I was callow. I was blithe. And most of all I was inattentive. Over the next day or two, driving back to Dublin and then packing my friends off to the airport, I had heard an occasional scrap of worrisome news --- the crowd at the Superdome had not been evacuated yet. It would take a month or more before people might be allowed back into the city. They were having difficulty getting food and supplies in. A scrap, here and there.
It wasn't really until today that I sat down at my computer to catch up on the news and began to understand. I find it difficult to read for long. It makes me nauseous. The nausea fades quickly, once I stop literally looking at photos of people starving the streets, dying in the heat, living in filth. But when the nausea goes the shame rises, and that has staying power; even trying to imagine what I might say to an Irish person who asked me how this could have happened makes me bow my head, now, here, alone in my room.
There is one thing more and yet I don't know how to describe it to you. One thing I wonder about, and can't decide on, even whether to call it a feeling or a question or a worry. But I'll try and describe it. It seems, to me, that this disaster is an example of incompetence so horrifying it ought to rob we witnesses of our breath. But I also know I am a partisan; I have long despaired of my government, and of this administration. I know that I would have been alert to a fuck-up on their part of one-thousandth of a percent of this disaster. My mind was a stony field, fertile only for one who wished to reap casting stones. And I know that there are others who feel the opposite, who would cling to any straw, and swallow any pabulum, that would enable them to believe that the administration was not to blame for what we all have seen. And Bush don't make hurricanes; God does.

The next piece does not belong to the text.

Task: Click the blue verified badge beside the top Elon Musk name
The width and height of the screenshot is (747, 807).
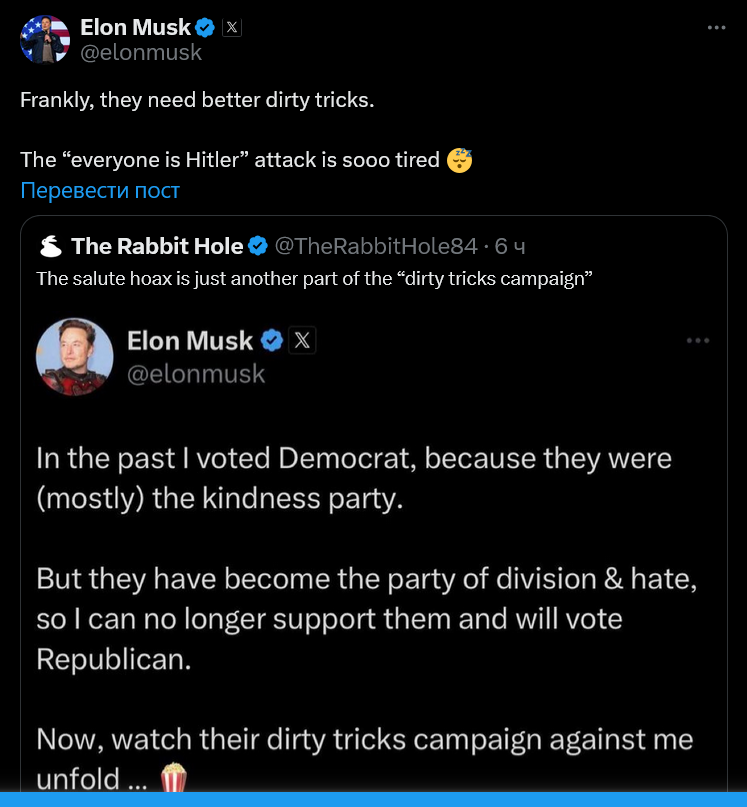Action: pyautogui.click(x=205, y=28)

The thing I don't know is whether we Americans have all become so viciously divided that we cannot come to grasp a common truth: That what happened in New Orleans and elsewhere in the Gulf was wrong and should not be, and could have been prevented. I do not know if the incompetence, the lies, the cruelty born of ignorance and carelessness that the highest officials of our government have displayed in this crisis is something we all see or only some of us. I do not know if the truth of our failure as a nation is a truth big enough to break through our color-coded, red and blue minds. Which perhaps explains why the shame is what lasts when I think of these events.
I could say that I feel angry, at this notion. I could say I feel heartsick. Both things would be true, if allowed myself to dwell, to bet for certainty that we are so divided. But I cannot yet allow myself to believe that, sitting here on the other side of the world. I tend to believe that people, on the whole, are capable of great cruelty and bigotry and ignorance, and of great compassion, and sacrifice and loyalty. I know it is a possibility that we are indeed a house divided, now. But I need to believe that we are also a people, that we share in common certain ideals, and that when they are so betrayed we can all sense it, and take offense. That though there may be much we disagree on, there is yet some common bond that unites us, that makes us stand together in compassion for those who were hurt and in opposition to those who so cruelly, foolishly, manifestly failed them.
I go home to visit in a couple days. I guess I'll find out.